Dataset extract
= Beginning of Section =

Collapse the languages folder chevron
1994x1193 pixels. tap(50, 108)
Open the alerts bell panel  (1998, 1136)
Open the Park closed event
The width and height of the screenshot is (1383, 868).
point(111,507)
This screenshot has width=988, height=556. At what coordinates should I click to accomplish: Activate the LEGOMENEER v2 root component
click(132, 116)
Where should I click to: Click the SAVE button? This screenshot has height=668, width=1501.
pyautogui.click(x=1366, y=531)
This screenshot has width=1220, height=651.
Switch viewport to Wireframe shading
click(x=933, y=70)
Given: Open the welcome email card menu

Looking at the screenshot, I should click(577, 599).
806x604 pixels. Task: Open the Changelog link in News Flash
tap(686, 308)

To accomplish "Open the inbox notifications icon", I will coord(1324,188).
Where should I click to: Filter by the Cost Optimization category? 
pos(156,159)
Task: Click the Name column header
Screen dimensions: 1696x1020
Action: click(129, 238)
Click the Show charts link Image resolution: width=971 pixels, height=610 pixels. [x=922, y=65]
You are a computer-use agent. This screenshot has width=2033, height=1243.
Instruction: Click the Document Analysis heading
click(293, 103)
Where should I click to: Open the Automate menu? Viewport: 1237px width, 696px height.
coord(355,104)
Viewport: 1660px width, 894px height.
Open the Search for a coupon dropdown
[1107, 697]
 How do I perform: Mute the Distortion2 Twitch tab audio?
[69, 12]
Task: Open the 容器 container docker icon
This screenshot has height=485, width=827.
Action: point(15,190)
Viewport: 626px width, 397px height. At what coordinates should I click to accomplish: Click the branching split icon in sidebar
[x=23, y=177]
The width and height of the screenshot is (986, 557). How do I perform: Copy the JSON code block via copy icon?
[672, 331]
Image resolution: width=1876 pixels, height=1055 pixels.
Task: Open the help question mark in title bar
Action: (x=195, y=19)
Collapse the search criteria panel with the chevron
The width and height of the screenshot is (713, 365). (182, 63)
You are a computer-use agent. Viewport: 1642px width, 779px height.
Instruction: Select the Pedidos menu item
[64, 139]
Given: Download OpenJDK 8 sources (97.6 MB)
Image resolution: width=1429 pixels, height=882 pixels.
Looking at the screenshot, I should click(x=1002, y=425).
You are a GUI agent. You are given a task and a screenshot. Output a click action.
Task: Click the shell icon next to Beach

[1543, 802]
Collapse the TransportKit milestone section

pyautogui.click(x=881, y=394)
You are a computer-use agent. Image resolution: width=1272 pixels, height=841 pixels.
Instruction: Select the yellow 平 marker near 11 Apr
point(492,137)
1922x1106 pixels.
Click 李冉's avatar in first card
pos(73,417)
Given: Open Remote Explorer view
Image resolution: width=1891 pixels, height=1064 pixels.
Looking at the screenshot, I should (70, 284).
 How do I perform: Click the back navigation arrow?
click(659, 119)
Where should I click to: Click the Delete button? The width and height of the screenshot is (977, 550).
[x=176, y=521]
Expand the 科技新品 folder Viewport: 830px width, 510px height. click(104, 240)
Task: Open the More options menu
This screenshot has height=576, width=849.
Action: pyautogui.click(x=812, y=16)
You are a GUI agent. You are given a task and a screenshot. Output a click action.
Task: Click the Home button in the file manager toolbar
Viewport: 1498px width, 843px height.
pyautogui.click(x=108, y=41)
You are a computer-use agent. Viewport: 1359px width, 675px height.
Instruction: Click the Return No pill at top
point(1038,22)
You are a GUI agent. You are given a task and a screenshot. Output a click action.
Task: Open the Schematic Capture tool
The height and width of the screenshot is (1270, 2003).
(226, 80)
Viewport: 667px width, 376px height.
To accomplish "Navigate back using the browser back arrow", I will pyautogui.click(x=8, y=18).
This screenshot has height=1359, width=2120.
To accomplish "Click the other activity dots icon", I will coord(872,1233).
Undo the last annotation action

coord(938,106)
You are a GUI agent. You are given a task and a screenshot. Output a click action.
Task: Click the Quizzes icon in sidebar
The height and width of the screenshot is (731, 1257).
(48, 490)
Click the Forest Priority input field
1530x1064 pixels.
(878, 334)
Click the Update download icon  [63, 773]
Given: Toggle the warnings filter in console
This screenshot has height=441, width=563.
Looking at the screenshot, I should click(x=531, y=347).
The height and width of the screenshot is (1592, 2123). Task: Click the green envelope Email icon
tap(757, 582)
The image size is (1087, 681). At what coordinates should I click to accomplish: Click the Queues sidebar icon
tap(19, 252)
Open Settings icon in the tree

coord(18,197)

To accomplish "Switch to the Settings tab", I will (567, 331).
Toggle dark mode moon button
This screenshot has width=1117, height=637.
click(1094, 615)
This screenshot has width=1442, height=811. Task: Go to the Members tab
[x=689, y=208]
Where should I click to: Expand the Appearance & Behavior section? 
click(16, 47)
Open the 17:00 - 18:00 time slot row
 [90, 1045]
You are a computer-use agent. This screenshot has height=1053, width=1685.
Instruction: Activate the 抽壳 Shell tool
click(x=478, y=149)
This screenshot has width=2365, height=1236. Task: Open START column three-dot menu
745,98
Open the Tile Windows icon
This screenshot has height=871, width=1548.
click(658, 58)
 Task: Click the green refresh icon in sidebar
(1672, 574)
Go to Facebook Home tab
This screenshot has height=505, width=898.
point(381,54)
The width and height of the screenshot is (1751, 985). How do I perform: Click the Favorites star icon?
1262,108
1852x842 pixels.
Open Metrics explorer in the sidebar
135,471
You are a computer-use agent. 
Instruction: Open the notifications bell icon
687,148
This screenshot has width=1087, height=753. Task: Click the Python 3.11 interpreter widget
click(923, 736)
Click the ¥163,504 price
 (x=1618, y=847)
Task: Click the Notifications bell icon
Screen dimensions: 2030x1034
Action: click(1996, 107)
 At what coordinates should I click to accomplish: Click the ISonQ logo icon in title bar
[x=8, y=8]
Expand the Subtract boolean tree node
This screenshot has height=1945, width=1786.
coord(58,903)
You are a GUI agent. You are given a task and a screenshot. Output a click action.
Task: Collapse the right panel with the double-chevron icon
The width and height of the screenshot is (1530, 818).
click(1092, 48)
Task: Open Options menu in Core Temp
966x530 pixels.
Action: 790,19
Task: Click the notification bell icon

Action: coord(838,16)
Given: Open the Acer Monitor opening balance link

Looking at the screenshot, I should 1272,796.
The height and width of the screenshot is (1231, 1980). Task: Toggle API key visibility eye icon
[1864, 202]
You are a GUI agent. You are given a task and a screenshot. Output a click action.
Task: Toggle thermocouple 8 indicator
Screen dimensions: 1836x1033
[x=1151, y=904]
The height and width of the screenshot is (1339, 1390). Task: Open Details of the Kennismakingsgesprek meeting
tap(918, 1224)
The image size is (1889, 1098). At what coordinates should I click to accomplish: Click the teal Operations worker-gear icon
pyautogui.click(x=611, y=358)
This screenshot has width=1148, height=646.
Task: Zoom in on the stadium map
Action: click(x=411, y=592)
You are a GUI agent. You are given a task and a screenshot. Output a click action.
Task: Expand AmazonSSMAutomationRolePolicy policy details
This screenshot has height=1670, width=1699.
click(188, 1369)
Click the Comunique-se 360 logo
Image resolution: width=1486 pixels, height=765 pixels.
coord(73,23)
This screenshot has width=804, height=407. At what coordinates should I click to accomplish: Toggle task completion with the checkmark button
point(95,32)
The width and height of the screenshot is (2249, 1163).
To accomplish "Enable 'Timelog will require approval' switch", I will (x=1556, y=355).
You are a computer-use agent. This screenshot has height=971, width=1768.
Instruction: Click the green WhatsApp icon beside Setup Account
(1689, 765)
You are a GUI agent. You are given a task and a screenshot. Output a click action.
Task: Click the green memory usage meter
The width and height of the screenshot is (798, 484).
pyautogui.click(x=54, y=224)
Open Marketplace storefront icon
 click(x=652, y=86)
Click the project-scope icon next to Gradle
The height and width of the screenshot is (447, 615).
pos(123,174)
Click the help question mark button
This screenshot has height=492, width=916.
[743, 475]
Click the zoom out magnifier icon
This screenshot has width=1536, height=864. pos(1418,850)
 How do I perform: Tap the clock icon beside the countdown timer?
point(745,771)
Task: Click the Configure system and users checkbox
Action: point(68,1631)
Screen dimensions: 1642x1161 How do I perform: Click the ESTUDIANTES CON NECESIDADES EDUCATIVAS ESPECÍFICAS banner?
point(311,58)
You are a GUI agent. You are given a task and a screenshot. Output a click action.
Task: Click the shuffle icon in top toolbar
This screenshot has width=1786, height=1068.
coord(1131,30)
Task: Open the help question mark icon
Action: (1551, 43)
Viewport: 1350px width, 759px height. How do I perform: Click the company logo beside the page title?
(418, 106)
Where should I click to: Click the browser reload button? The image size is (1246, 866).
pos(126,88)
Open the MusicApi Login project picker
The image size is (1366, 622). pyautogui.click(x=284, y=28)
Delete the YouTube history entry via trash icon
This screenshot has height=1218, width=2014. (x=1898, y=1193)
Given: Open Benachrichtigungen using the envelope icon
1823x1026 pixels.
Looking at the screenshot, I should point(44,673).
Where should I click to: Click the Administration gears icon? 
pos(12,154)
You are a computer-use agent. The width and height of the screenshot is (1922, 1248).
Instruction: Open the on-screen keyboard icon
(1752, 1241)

= End of Section =

Task description
Where in the entries does the word "computer" occur? Copy out each line that has it.

Answer space
You are a computer-use agent. This screenshot has width=2033, height=1243.
You are a computer-use agent. Viewport: 1642px width, 779px height.
You are a computer-use agent. Image resolution: width=1272 pixels, height=841 pixels.
You are a computer-use agent. Viewport: 1359px width, 675px height.
You are a computer-use agent. This screenshot has height=1053, width=1685.
You are a computer-use agent. 
You are a computer-use agent. This screenshot has height=971, width=1768.
You are a computer-use agent. The width and height of the screenshot is (1922, 1248).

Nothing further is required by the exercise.